== Segment start ==
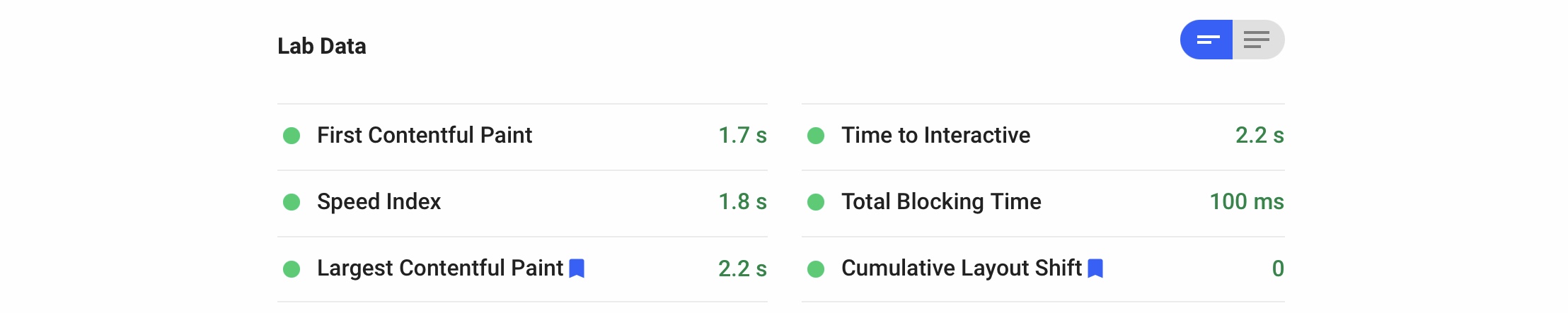1568x313 pixels.
Task: Click green status dot for Speed Index
Action: (x=292, y=202)
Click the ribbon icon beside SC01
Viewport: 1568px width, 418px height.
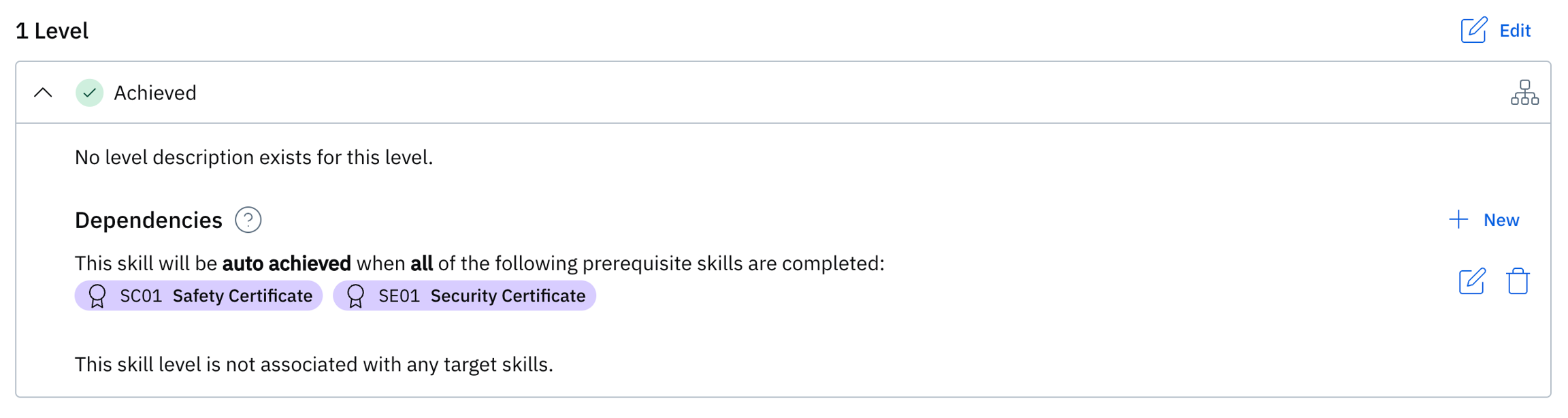97,296
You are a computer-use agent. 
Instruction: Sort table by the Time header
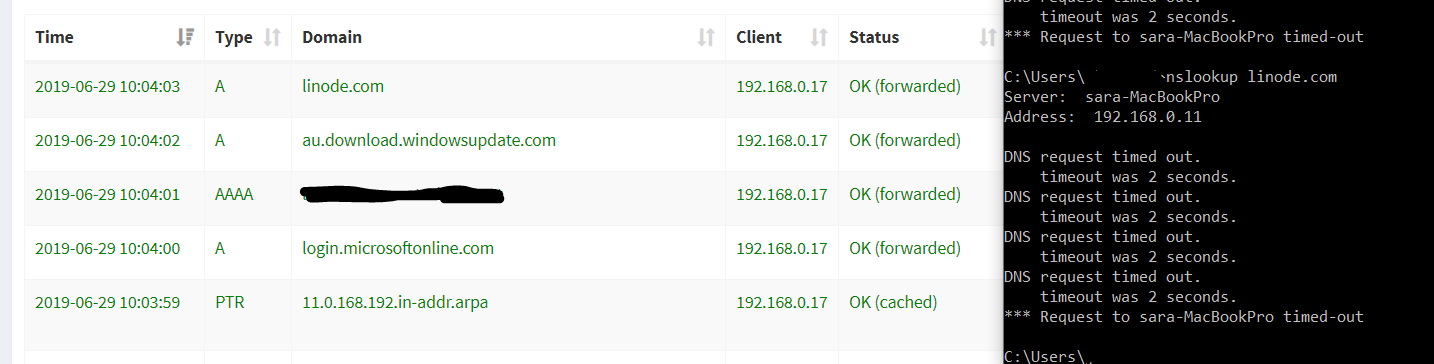pyautogui.click(x=54, y=38)
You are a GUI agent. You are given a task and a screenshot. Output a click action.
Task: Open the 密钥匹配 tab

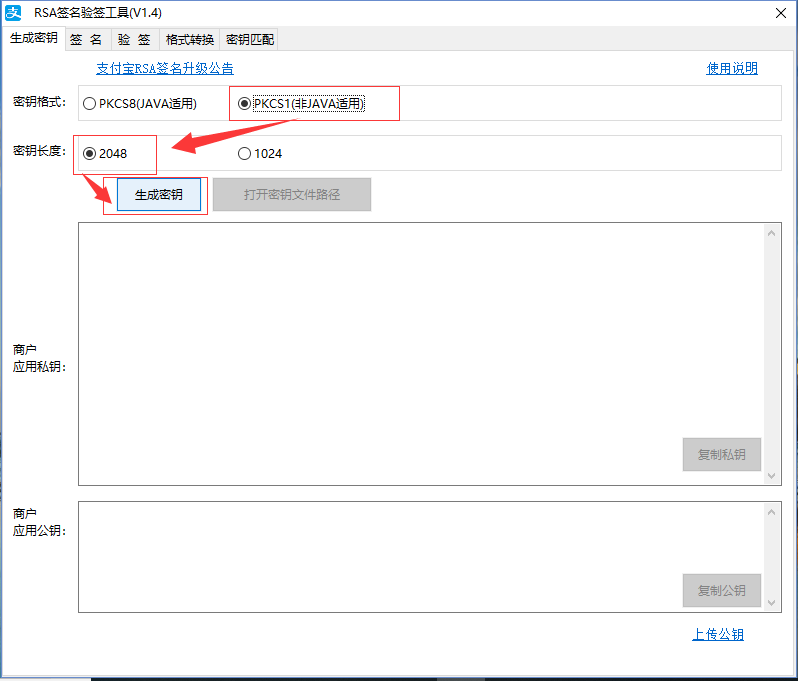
== Segment end ==
Starting at the line that contains "Click the ribbon icon beside SC01", write out every line through the final line of the entries, word for word; skip any pictures.

-- YOUR RESPONSE --
Click the ribbon icon beside SC01
Viewport: 1568px width, 418px height.
97,296
You are a computer-use agent. 
Instruction: Sort table by the Time header
pyautogui.click(x=54, y=38)
You are a GUI agent. You are given a task and a screenshot. Output a click action.
Task: Open the 密钥匹配 tab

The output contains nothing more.